The frequency of 13F filings referencing Bitcoin by quarter climbed as the year progressed into 2021, although it decreased somewhat in the second and third quarters of last year to 60 mentions, in line with the on-chain data provided by CoinMetrics. However, as more discussion takes place regarding the regulation and adoption of the flagship digital asset, the number of times the SEC mentioned ‘Bitcoin’ in its filings for the fourth quarter that ended at the end of January 2022 increased by 158%, to 155 mentions, as a result of the increased volume of discussion.

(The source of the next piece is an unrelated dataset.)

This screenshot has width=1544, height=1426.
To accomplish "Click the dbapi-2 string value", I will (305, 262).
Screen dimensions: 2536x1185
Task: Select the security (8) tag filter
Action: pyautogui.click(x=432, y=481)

SEC filings reveal interest in institutional assets
It’s worth mentioning that SEC filings might be valuable in determining institutional interest in cryptocurrency assets. For instance, investment funds having at least $100 million in assets under management (AUM) that operate and do business in the United States are required to file a 13F filing with the SEC on a quarterly basis, disclosing each fund’s holdings to the public. Whatsmore, it’s not necessary to record all of a fund’s assets, but it is necessary to report a subset of those investments, including any stakes in spot Bitcoin. Trusts and other crypto-related investment entities, on the other hand, are often mentioned. Trusts, such as Grayscale’s Bitcoin Trust (GBTC), the biggest Bitcoin trust by net asset value, have become a popular option for institutions to obtain exposure to Bitcoin. Between 2020 and 2021, GBTC’s BTC holdings climbed significantly in tandem with the growth in the number of investment funds that included BTC in their 13F filings during that time period. Til late 2021, when 13F filings referencing Bitcoin increased, GBTC holdings had plateaued; however, this represents the debut of Bitcoin ETFs such as the ProShares’ Bitcoin Strategy ETF (BITO) and Valkyrie’s Bitcoin Strategy ETF (BTF) in October 2021, which are now disclosed on 13F filings, accounting for some of the growth in distinct organizations. Consequently, in order to gauge the expanding presence of cryptocurrency in the US economy, it might be useful to examine public SEC filings.